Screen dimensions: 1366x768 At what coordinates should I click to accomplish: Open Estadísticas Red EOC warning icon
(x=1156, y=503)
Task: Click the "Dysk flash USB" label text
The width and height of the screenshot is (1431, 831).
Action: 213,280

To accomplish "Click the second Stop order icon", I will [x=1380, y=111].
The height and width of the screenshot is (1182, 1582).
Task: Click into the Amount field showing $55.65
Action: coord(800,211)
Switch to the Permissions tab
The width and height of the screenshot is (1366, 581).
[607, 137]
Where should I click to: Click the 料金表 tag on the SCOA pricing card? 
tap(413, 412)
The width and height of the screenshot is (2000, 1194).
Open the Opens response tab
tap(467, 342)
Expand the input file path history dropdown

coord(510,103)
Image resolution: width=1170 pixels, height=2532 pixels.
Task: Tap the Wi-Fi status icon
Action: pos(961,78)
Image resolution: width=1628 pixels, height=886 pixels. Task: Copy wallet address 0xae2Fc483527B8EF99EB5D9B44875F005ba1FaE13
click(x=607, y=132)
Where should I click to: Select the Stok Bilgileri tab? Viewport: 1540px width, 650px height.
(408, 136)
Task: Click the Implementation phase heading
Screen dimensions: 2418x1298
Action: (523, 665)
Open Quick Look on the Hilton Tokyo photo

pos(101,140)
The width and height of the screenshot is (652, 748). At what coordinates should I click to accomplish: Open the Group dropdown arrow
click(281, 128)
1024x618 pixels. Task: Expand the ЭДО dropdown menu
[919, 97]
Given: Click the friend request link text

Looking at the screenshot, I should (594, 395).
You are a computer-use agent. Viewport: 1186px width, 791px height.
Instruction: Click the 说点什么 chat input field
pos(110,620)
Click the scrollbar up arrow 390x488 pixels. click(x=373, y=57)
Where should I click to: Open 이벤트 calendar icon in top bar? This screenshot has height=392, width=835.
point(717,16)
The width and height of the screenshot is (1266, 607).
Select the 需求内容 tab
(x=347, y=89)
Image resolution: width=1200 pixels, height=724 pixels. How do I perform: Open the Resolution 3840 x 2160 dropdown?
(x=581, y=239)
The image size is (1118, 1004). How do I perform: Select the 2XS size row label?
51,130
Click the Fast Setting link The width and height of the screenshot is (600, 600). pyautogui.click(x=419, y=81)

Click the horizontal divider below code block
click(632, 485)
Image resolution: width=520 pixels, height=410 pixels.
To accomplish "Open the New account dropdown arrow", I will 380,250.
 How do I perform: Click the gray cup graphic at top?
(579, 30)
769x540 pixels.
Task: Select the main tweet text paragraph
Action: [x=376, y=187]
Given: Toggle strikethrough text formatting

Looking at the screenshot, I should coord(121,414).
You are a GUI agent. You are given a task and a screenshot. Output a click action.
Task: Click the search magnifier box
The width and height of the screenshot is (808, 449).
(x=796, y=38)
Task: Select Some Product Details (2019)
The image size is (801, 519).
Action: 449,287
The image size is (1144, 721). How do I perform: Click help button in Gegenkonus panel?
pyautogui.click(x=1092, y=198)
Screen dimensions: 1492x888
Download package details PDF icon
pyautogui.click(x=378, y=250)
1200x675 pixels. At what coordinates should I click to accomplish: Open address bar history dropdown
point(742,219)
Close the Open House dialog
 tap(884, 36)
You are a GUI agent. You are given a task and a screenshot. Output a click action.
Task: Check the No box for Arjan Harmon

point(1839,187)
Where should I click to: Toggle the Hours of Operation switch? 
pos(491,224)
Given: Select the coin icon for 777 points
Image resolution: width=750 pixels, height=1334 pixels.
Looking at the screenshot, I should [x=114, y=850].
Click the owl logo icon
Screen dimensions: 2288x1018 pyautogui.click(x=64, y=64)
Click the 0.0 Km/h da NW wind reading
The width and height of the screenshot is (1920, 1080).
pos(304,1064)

********************

▶ **Problem to work on**: Lay out the lines of the items above, from the first line up to and including the line with "tap(467, 342)", as a JSON list of strings with one string per line. Leave out blank lines.

▶ **Expected output**:
[
  "Screen dimensions: 1366x768 At what coordinates should I click to accomplish: Open Estadísticas Red EOC warning icon",
  "(x=1156, y=503)",
  "Task: Click the \"Dysk flash USB\" label text",
  "The width and height of the screenshot is (1431, 831).",
  "Action: 213,280",
  "To accomplish \"Click the second Stop order icon\", I will [x=1380, y=111].",
  "The height and width of the screenshot is (1182, 1582).",
  "Task: Click into the Amount field showing $55.65",
  "Action: coord(800,211)",
  "Switch to the Permissions tab",
  "The width and height of the screenshot is (1366, 581).",
  "[607, 137]",
  "Where should I click to: Click the 料金表 tag on the SCOA pricing card? ",
  "tap(413, 412)",
  "The width and height of the screenshot is (2000, 1194).",
  "Open the Opens response tab",
  "tap(467, 342)"
]